Sep 30, 2007 20:50 GMT  ·  By

Every time a company launches a great new product, the first thing that people see are the characteristics that make it better than the product launched by the competition. Generally speaking, people only see the improvements, the performance per cost ratio and so on. Very few are those who are actually interested in how a company actually creates a better product or a service. And those few are most of the time the direct rivals. The answer to how to make a better product at a cheaper price is simple yet complex: process innovation. The process innovation behind a great product is never as glamorous as the product itself and that's because it is usually meant to be kept a trade secret. Just think: what's the secret behind the Google search engine? How come the search result is given so quickly and so accurately? Is it a special algorithm that the search engine has? Eric E. Schmidt, Google's chief executive said: "We believe we get tremendous competitive advantage by essentially building our own infrastructures."

But Google won't disclose the number of computers deployed in its vast information network and that might be their secret. Outsiders speculate that the Google network has at least 450,000 computers worldwide which would explain the speed. Of course, the public doesn't see the vast network, they only see and care about the service: the Google search engine.

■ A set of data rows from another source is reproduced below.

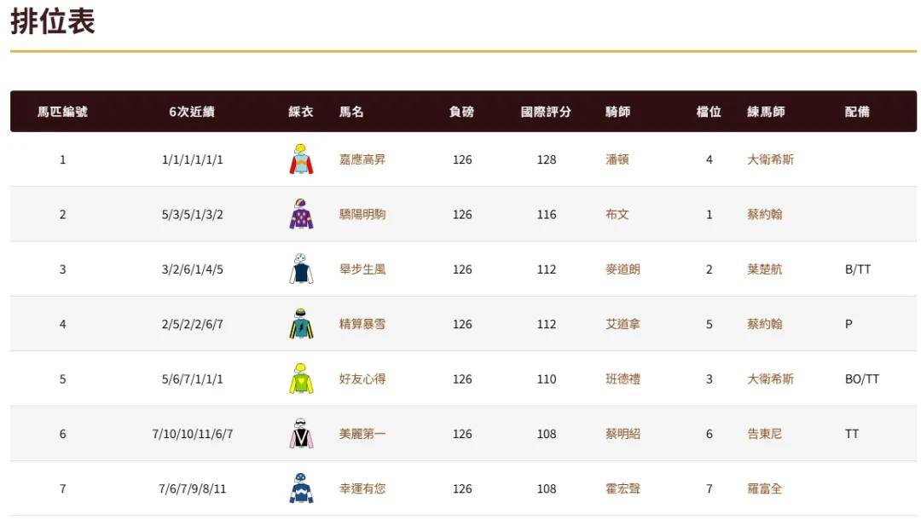Click the purple silk icon for 驕陽明駒

pos(301,214)
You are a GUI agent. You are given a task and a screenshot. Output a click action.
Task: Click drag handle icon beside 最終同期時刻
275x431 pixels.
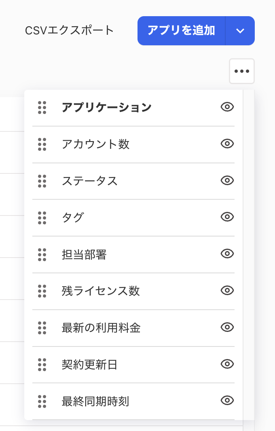pos(42,401)
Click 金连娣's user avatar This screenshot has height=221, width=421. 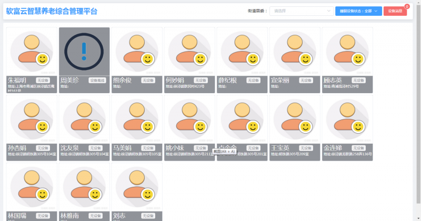tap(347, 118)

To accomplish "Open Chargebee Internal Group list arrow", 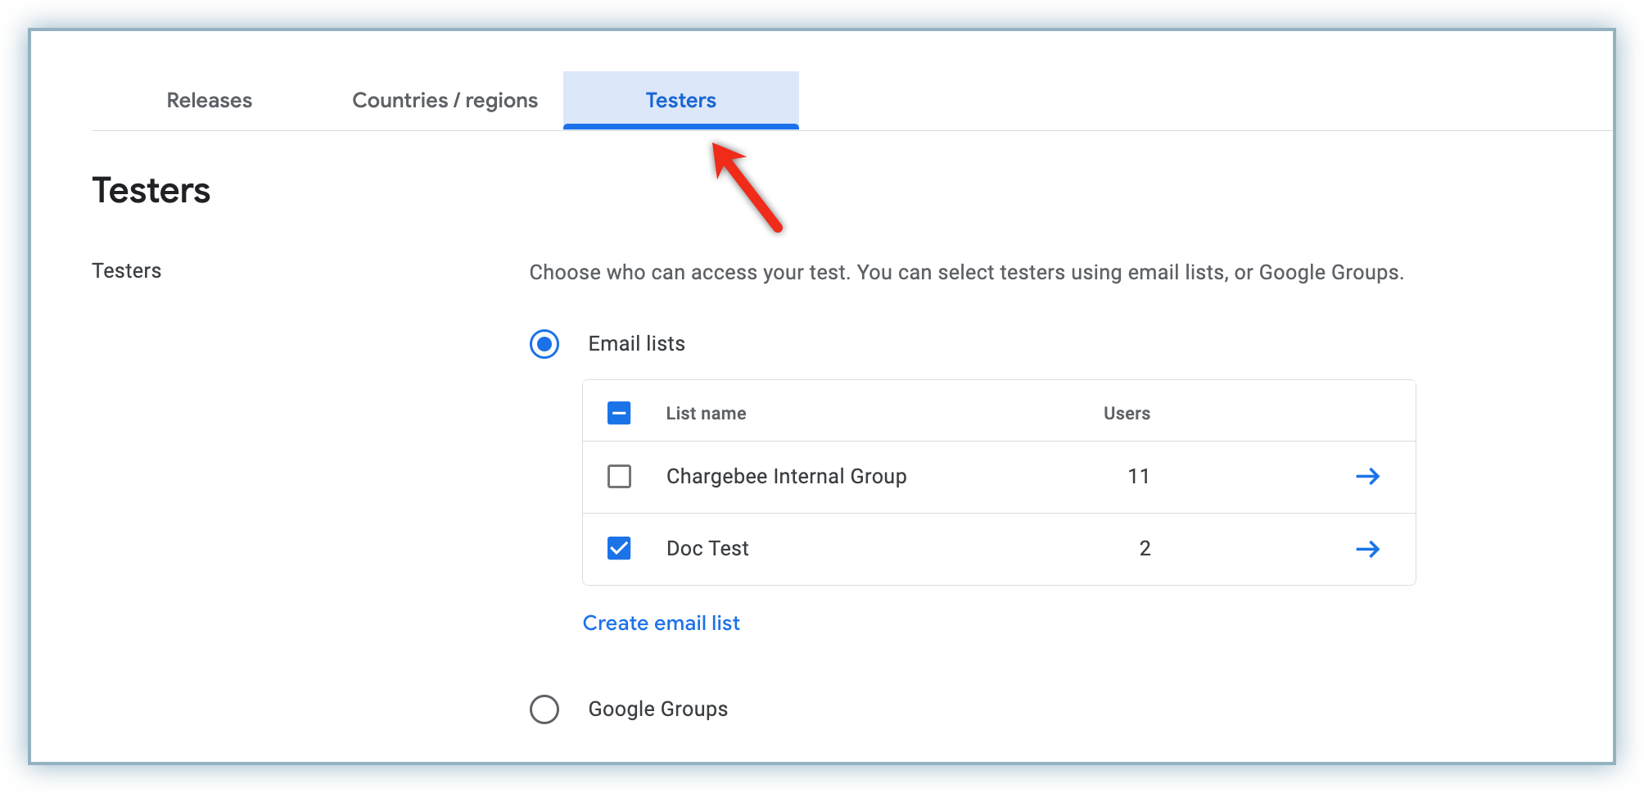I will [1367, 476].
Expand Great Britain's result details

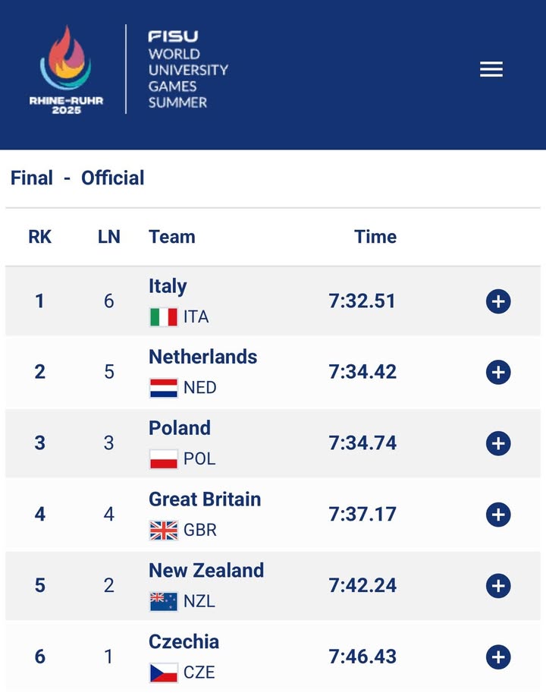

Intel also tries to keep on top of its competition and it can't do so without process innovations. The perfect example for this is the introduction of hafnium, a rare metal that replaced silicon oxide. The credit to this innovation goes to Mark T. Bohr, an Intel physicist and his team of designers. Mr. Bohr also helped to identify a number of new materials, whose identity Intel is keeping secret, for the crucial transistor "gates". Thanks to these innovations, Intel will begin shipping its first chips using the new processes on November 12.

Intel's co-founder, Gordon E. Moore stated that the hafnium-and-gate process innovations will back up his so-called Moore Law that claims that chips grow ever faster, being also less expensive. Although Mr. Bohr's achievement is quite impressive, he said: "The average consumer doesn't care what processes are used" and "The work of process development comes second to creating new designs for chips". This is common for most great products or services. The secret of every successful company on Earth is more or less the same. Users aren't interested in the process of creation but in the final product, even though the process is the one that's revolutionary.